● **Fragmento mostrado**
++++++++++

Cuando la Reforma en lo religioso y la filosofía criticista en lo metafísico hicieron vacilar el pilar intelectual de la política, surge lo que con nombre abarcador y sintético llamaremos Revolución. Entonces la política se basa en la igual impotencia de todos los hombres para conocer la verdad. La Igualdad de la Revolución era ésta; no la antinatural igualdad de condiciones en lo social.

En las políticas de la Verdad todo descansa, por el contrario, en la igualdad potencial de todos los hombres para conocerla.

++++++++++

● **Datos registrados**
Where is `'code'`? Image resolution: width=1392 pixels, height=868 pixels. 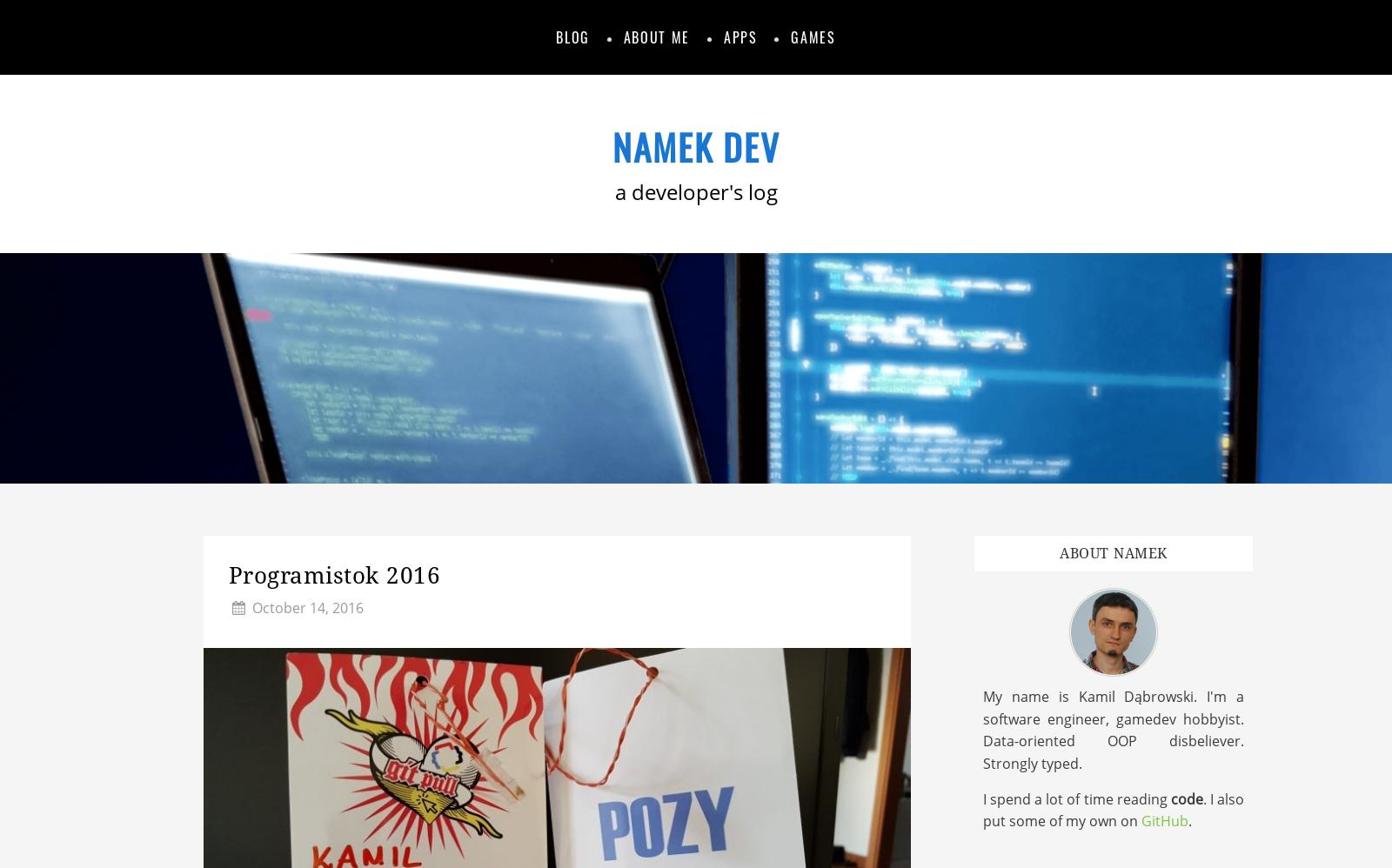
'code' is located at coordinates (1168, 798).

++++++++++

Responda a partir del fragmento mostrado:
(a) ¿Qué dos factores hicieron vacilar el pilar intelectual de la política?
(b) ¿En qué se basa la política con la Revolución?
(c) ¿En qué descansa todo en las políticas de la Verdad?

● **Solución desarrollada**
(a) La Reforma en lo religioso y la filosofía criticista en lo metafísico.
(b) En la igual impotencia de todos los hombres para conocer la verdad.
(c) En la igualdad potencial de todos los hombres para conocer la verdad.